At the top of the rise he spotted them in their luscious, bulldozed valley. Grant — who forebore to wear the engineer’s cap Mills saw stuffed in his pocket — sat behind a long locomotive on a sloping tender which served as a seat, his hands on controls which poked out of the rear of the engine like levers in a tavern game. Four topless passenger cars the dimensions of desks were pulled along at about fifteen miles an hour. The coaches’ only slightly scaled-down seats were plush, reversible, wide as rumble seat. George saw the heavy brass handles, tickets fluttering from them like bright feathers. Frames had been painted onto the wide safety glass that wrapped each car to give the illusion of windows. Milly sat primly alone in the last coach, his wife and Cornell facing each other in the second, their knees touching in the crowded quarters. Louise was the one who rode backward. Mary sat on a bench outside the station and glanced impatiently at her wrist watch and then up the line just as if she were waiting for a real train.
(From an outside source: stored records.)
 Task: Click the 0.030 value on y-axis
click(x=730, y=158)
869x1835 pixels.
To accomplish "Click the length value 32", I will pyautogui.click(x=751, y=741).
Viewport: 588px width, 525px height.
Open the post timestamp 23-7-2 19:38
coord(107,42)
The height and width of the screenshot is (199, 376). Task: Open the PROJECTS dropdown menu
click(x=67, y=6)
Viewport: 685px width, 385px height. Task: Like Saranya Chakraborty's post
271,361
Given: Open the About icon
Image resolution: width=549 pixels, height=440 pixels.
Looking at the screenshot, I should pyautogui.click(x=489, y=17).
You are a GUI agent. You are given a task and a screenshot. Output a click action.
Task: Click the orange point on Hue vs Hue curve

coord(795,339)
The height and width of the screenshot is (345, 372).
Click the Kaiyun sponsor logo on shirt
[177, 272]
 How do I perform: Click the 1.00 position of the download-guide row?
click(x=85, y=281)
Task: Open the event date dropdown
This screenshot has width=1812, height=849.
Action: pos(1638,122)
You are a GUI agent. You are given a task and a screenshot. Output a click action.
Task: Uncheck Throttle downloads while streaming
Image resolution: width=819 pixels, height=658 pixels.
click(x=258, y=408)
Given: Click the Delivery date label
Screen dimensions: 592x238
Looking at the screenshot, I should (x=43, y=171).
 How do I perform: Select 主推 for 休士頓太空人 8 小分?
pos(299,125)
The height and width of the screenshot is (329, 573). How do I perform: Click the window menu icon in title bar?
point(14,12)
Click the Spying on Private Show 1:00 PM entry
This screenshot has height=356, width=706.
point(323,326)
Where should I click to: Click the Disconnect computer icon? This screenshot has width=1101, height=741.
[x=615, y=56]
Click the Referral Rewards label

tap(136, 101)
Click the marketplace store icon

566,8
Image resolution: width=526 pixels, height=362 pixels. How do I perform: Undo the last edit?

He started down the slope, his eyes on the single and sometimes double set of tracks which merged and seemed to cover each other like stripes on a barber pole. When he was halfway down the hill Louise spotted him and waved. She called to the engineer and Grant sounded the whistle, bass as a boat’s, and rang the bell, his face obscured in the plume of steam which feathered back from the stack.

George came to a siding next to some signals and switches and waited for the train to pass. He smiled — instinct again, or reflex — at Milly. Messenger grinned and shouted something to him which he couldn’t make out, and when the train had gone by he crossed the tracks and passed through the thin verisimilitude of tiny trees which masked the passengers’ vision from their toy environment, and walked directly across the carefully landscaped oval to the station.

He sat next to Mary, who seemed subdued now, all interest lost, if she’d ever had any, in the elaborate rig.

“That train ain’t going in your direction?”

“I never ride the day my mother is buried.”

“Oh,” Mills said.

“I bet they don’t stop,” she said. “Your wife and that Cornell character have been going round and round just forever. Not a thought for poor old Grant who has to catch all that steam in his face.”